O GTO busca fortalecer o respeito próprio, aprofundar o autoconhecimento e melhorar as relações interpessoais. Para que afetos possam ser evocados e integrados, o grupo necessita fornecer um ambiente seguro, com interações suportivas, feedbacks francos e relações honestas (Vinogradov & Yalom, 1992). Assim, o objetivo do grupo terapêutico on-line consistiu em configurar uma possibilidade de apoio psicológico durante a pandemia, oferecendo oportunidade de socialização, apoio e manutenção do funcionamento psicossocial.
O grupo de troca de mensagens preexistente foi utilizado para apresentação da proposta interventiva da equipe de psicologia. Todas/os foram convidadas/os a participar do grupo on-line. Após esse movimento inicial, de divulgação e apresentação da proposta, procedeu-se à seleção das pacientes. Todas as interessadas foram selecionadas.
O convite foi bem recebido pelas participantes, que identificaram na proposta a possibilidade de retomar os encontros semanais que fizeram parte de seu cotidiano por muitos anos. Dessa maneira, a composição do GTO é homogênea quanto ao diagnóstico de trombofilia, condição que envolve doenças relacionadas à coagulação sanguínea e que provocam trombos. As participantes são mulheres na faixa etária entre 45 e 65 anos, que estão em seguimento no Hemocentro há, pelo menos, 10 anos. Uma das participantes já havia recebido alta do serviço, o que é raro, e identificou no grupo a possibilidade de retomar vínculos importantes de sua vida, ainda mais na situação de crise pandêmica. A maioria é casada e todas têm filhos/as adolescentes e/ou adultos/as.
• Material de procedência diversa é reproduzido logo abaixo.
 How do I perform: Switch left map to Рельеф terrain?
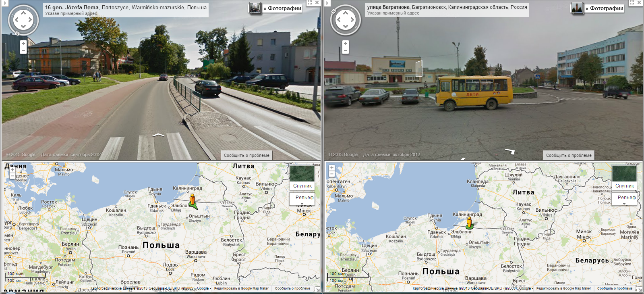[304, 198]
Após a primeira seleção das participantes, na qual todas aquelas que manifestaram interesse foram aceitas no grupo, foi feita uma segunda seleção logo nos primeiros encontros. Isto porque nem todas as 14 pacientes que se mostraram inicialmente interessadas na proposta compareceram aos primeiros encontros on-line. As pacientes ausentes foram contactadas para avaliar a viabilidade da terapia on-line, identificar necessidades e planejar a intervenção. Assim, considerando as diferentes necessidades e possibilidades individuais, foi oferecido, para algumas, acompanhamento individual e/ou encaminhamento para serviços da rede de saúde mental.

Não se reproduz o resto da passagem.